Meanwhile Tregurtha and his partner of the white face and dark eyes were eating strawberries in an adjacent hayfield. It was pleasant there also, and the damsel, for all her grave looks, was playful, and conversation was uninterrupted. "Tell me a sea story," she asked, after a little desultory persiflage had been exchanged; and Tregurtha settled himself on a large haycock and began to recount his own adventures in various storms and casualties on the ocean, just as he told them to Roscoria's boys at night. And as he did so, his blue eyes kindling, and his hands closing and unclosing with the excitement of memory and the thought of the wild sea wind, he caught full sight of the blue-black eyes of his hearer, who had come nearer and was watching and listening to him with parted lips. She reminded him of a woman he had known years ago in Spain, who died; and those eyes struck a sharp pain to his heart, so that he finished his story with his hand over his brow to keep them from him.

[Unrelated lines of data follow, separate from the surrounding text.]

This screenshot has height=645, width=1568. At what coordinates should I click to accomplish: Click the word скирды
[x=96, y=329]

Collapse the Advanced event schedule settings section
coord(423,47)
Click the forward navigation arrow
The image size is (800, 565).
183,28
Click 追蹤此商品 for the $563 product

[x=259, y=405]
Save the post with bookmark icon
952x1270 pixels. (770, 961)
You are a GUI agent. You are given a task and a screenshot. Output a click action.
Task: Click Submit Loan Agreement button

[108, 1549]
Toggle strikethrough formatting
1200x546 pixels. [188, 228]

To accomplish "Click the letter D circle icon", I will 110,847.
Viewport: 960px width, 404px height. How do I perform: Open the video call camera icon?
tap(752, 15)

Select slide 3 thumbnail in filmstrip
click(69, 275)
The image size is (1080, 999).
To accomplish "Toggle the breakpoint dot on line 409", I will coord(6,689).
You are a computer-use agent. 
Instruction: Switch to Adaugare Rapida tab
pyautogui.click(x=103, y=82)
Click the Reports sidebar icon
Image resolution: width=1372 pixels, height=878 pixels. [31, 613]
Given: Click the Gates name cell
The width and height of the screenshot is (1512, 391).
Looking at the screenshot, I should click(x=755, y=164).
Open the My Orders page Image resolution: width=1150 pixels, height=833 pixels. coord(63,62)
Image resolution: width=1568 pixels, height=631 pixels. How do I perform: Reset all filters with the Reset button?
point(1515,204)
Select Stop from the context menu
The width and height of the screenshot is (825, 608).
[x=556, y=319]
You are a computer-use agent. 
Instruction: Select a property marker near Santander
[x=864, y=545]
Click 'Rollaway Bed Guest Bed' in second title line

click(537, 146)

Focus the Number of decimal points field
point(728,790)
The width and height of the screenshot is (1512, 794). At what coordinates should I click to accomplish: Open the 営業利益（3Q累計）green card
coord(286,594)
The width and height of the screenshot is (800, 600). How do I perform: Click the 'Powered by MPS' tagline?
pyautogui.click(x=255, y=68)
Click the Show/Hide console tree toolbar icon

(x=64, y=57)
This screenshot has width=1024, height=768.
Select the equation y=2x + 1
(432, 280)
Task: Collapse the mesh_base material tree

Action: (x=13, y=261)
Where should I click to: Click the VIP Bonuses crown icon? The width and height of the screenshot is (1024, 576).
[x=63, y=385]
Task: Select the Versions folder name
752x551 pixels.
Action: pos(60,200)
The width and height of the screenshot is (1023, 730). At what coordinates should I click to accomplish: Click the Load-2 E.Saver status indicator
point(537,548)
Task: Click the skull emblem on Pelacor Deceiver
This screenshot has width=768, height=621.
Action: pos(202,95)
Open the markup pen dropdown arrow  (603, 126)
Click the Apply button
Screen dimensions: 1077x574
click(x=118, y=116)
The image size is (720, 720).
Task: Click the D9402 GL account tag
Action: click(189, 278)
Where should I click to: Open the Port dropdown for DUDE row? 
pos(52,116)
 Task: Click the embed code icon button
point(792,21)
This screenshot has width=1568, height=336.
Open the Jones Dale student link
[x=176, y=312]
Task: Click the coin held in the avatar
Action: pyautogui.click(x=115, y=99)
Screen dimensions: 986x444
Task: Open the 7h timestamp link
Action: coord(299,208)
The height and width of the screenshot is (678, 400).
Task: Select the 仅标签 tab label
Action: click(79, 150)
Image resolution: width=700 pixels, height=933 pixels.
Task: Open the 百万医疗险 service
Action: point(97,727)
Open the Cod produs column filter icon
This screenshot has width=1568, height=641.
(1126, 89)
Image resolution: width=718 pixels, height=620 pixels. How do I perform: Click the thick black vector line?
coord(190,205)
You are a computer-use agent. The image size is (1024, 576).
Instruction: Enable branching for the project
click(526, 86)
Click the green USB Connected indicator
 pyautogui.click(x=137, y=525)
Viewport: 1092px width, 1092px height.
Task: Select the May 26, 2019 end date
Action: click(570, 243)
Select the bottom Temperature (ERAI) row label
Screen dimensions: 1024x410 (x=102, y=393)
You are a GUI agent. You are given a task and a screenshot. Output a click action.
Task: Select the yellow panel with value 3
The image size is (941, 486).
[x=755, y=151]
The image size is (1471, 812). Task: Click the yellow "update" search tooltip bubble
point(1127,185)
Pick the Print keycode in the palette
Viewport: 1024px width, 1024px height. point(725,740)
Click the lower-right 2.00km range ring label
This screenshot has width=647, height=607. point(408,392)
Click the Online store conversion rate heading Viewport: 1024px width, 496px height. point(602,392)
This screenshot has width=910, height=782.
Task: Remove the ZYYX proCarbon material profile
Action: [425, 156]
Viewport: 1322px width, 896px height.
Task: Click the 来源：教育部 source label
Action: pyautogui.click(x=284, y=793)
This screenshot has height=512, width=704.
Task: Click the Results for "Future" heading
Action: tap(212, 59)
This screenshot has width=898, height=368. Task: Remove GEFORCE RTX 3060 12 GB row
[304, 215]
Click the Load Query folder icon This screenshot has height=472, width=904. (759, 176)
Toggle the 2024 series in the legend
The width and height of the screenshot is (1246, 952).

So, as he did not look again at her, Rosetta quietly finished all the strawberries, for she was, as yet, very young.

A loud, impatient halloo aroused them both, as a stout, warlike, flurried, elderly gentleman came puffing indignantly through the tumbled hay (most like a threshing machine), much encumbered by a large feminine shawl, which he carried on his arm, and shouting to Rosetta:

"Why, why, dash it, my love, I call this insubordination, you know. Didn't I tell you an hour you should have and no more? And how long do you suppose you've kept the horses waiting? I can tell you, madam, you're the only human being who dare keep Admiral Sir John Villiers' carriage and himself waiting in this way. How d'ye do, sir? I'm glad to make your acquaintance. Sailor, I see. Of course! didn't I know what the tattooing on your wrist meant? Got an anchor on mine, sir. Confound your impudence, miss, what are you laughing at? Oh! the shawl—stuck to my coat-button, has it? Well, and if it has; have you no reverence, you saucy minx? Put it round your neck, treasure. I hate a woman who catches cold!"


Thus was Rosetta swept off from the glances of her first admirer by Admiral Sir John Villiers, the owner of Braceton Park, renowned as the most awkward customer in Devonshire.

V.

THE GODDESS IS HUMAN.

The friends found their way home together in the cool of the evening; both very quiet, but Roscoria evidently meditating some deep design. At night, growing confidential as they patrolled the garden, smoking, Louis proceeded to rave of his goddess "for an hour by his dial." Tregurtha heard and nodded in silence. He was a more reserved man than his friend, so he did not even mention the maid who ate his share of the strawberries. Indeed, he forgot her whilst listening to the outpourings of his ingenuous comrade.

"I shall never be any good at my work, I'm afraid," complained Roscoria; "that beautiful face is the only thing my mind will comprehend."

"Well, if I were you, as you seem so far gone, I should take some steps," advised Dick. "I'm no friend of shilly-shallying. If you love the girl, go and tell her so, I advise."

"I wish I'd more money," sighed the schoolmaster.

"Many a good paterfamilias has wished that before you, my lad," observed Tregurtha, with a laugh. "How does the country curate get on with his six children, do you suppose?"

"Eh, I don't know. O Lord! I hope I never shall be the father of a boy!" exclaimed the pedagogue, with a sudden agitated glance up at the bedroom windows, as the dread crossed his mind that he might have been overheard all this while.

However, all objection melted before the warmth of Roscoria's attachment, and one night he gave up his keys and authority to Tregurtha, bade him bolt the shutters and troll out prayers to the household in his jovial bass, for Louis Roscoria was going to a ball to "declare himself."

He had found out all about Lyndis (or thought he had). She was the niece of Admiral Sir John Villiers; her father dead; her mother married again to a hunting, racing type of man who wanted no stepdaughter about. So fair Lyndis was staying with her uncle for the time, looking after the housekeeping in return for his kind protection. But Roscoria gathered much hope that his suit might possibly be the means of relieving her from any unsettled feeling that she might have about her future. And thus it came to pass that at the termination of their fifth dance together they were sitting in a ferny grotto—the goddess was all robed in blue this time, as if she had brought down a piece of summer sky trailing after her—and Louis began all at once to show the tenderness he felt.

There was a little of the usual fencing with the subject, and then Roscoria came out with a few leading questions. He had heard rumors—very disquieting rumors—in short, would she set his mind at rest?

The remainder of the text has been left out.